For prisoners whose only grounds for compassionate relief stem from their post-sentencing rehabilitation and other personal accomplishment, this is a bitter pill to swallow. It is especially frustrating when you see the spectrum of what courts have found to constitute rehabilitation; it is not uncommon to see petitioners with six months of clear conduct time and a couple of prisoner-led education classes under their belt being lumped in with men and women who have amassed decades of clear conduct and earned four-year degrees or better. Unfortunately, it’s the law.

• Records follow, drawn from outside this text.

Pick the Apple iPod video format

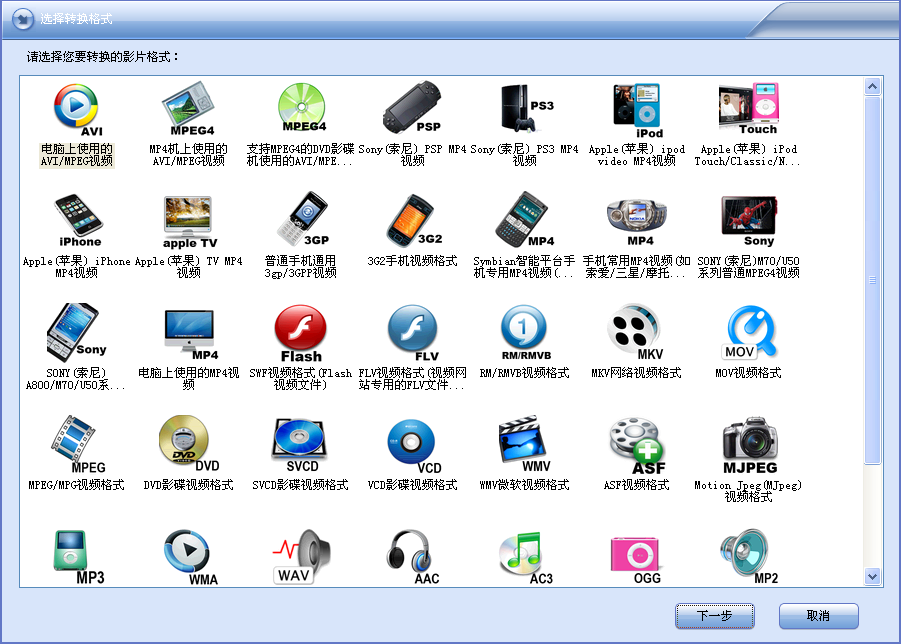coord(636,108)
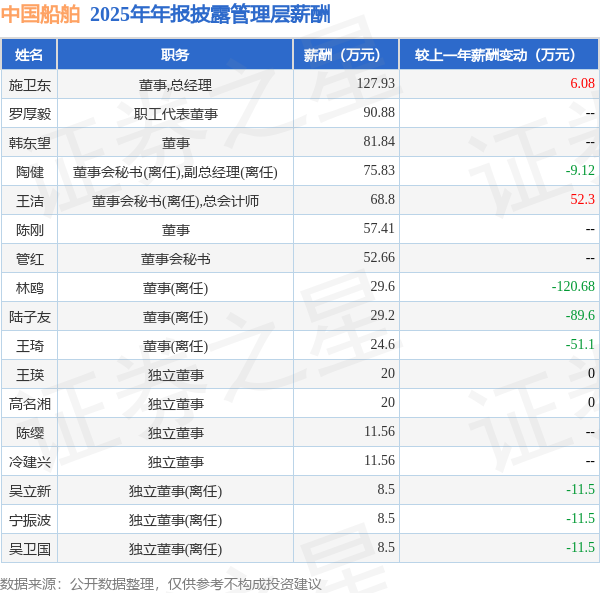This screenshot has width=600, height=593.
Task: Click the 数据来源 footer note
Action: [161, 584]
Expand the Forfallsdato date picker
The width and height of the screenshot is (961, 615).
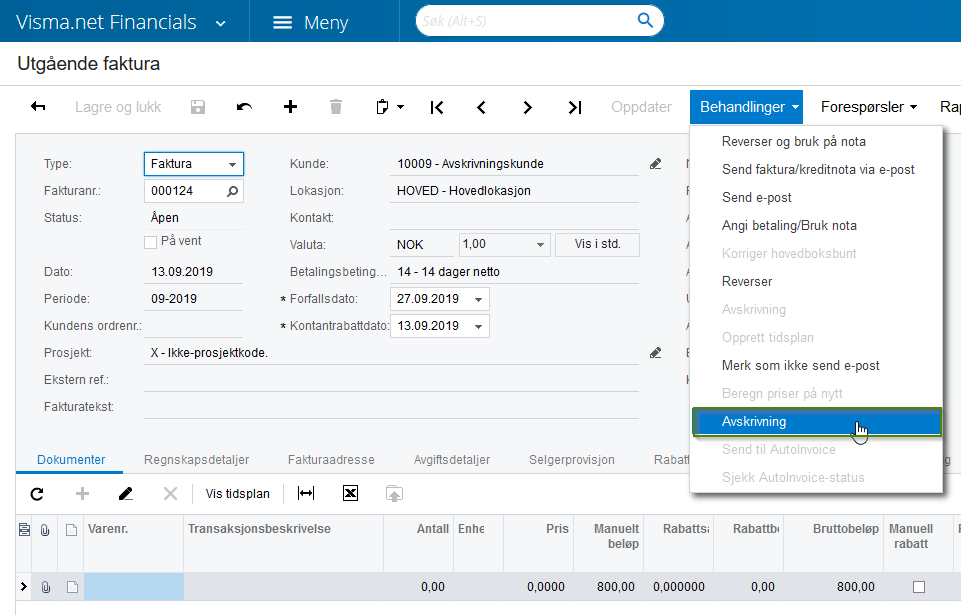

Or is it? When a term goes undefined by statute, the Supreme Court has directed that the term be given its ordinary meaning. In most Circuits, that means roughly whatever we find in the dictionary. In the case of rehabilitation, the statute is silent, leaving District Courts to pore over the dusty copy of Webster’s sitting on their desk (or a more recent smartphone app) as they hunt for a fitting definition. The one Judge Stein found, quoted above, shows just how low a bar rehabilitation sets, and more importantly, it points out that a majority of the truly impressive accomplishments accumulated by prisoners over the years are not actually evidence of rehabilitation at all but rather of something more. In short, if a prisoner accomplishes something beyond what is necessary to safely reintegrate them into their release community without further criminal misconduct, then that accomplishment is not simply more evidence of rehabilitation. As Judge Stein reasoned, it “exceed[s] the bound[s] of what we consider rehabilitation.”

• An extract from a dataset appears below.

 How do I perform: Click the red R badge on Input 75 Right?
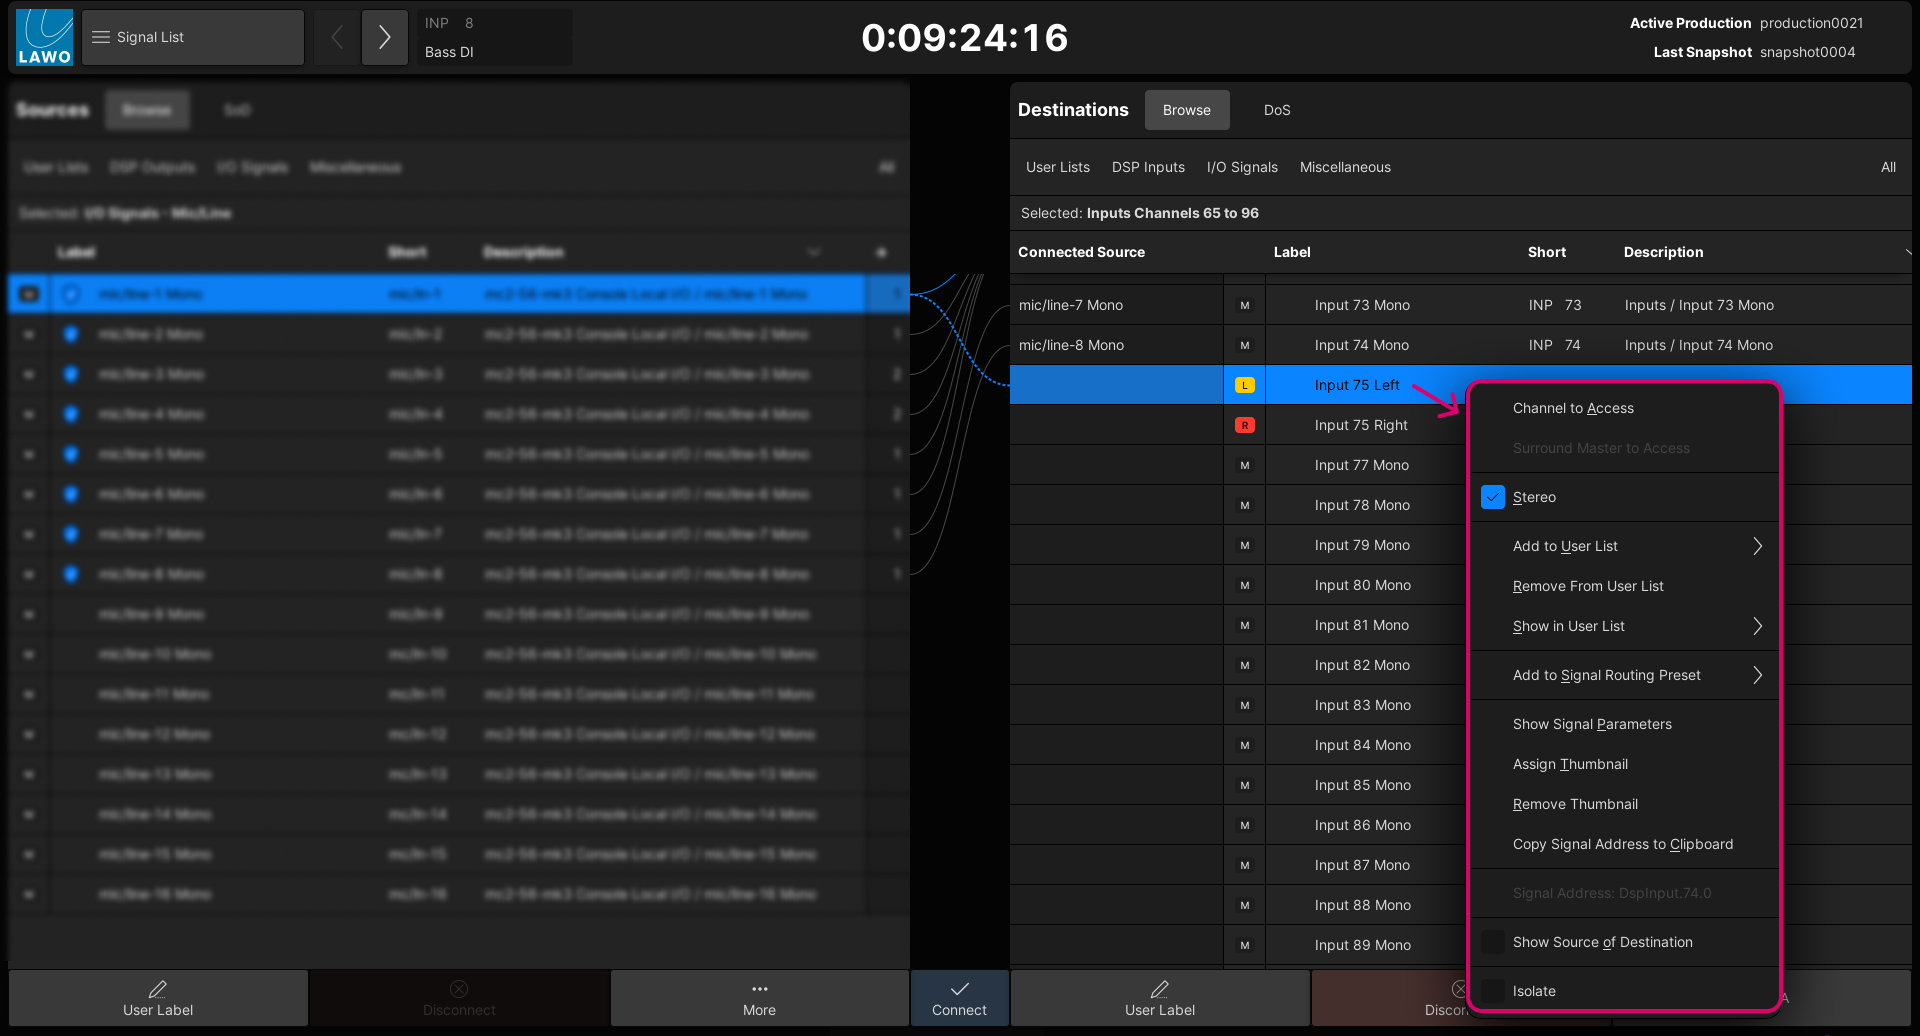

This is good news, for obvious reasons. Federal prisons have no shortage of programs that offer prisoners the ability to contribute to both their prison and release communities. The Life Connections program offered by the Religious Services Department at U.S. Penitentiary Terre Haute has historically offered program participants the opportunity to make “Happy Hats,” which are then donated to sick children. The Psychology Services Department likewise offers prisoners opportunities to contribute to institutional mental health through participation in a variety of programs such as the Inmate Companion program, where participants sit with prisoners struggling with suicidal ideation and help them through some of the darkest periods in their life.

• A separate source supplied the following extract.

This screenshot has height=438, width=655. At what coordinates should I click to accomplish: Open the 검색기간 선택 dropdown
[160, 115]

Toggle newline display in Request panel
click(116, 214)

Compassionate release remains a highly subjective process, with each District Court Judge using their own best judgment. Still, this trend of recognizing conduct that goes above and beyond the low bar set by the common definition of rehabilitation is encouraging to say the least. Hopefully, this trend will continue, and the new § 1B1.13 policy statement due for release at the end of the year will cement this as a fixture in the calculus that governs sentence reduction motions under § 3582(c)(1)(A).

 

Luke Elliott Sommer is a former U.S. Army Ranger who is incarcerated because of a PTSD related event. He is presently halfway through his BSc in Psychology, is taking a Harvard Law School course, and has a novel ready for release. He works in the education department mentoring prisoners to pass their GED, and he was a successful pro se recipient of a Compassionate Release case. 

James A. Lockhart is also working on a Psychology degree, taking a Harvard Law School course, and is in the process of completing his first novel. He and Sommer help other prisoners write and submit Compassionate Release motions and other legal documents.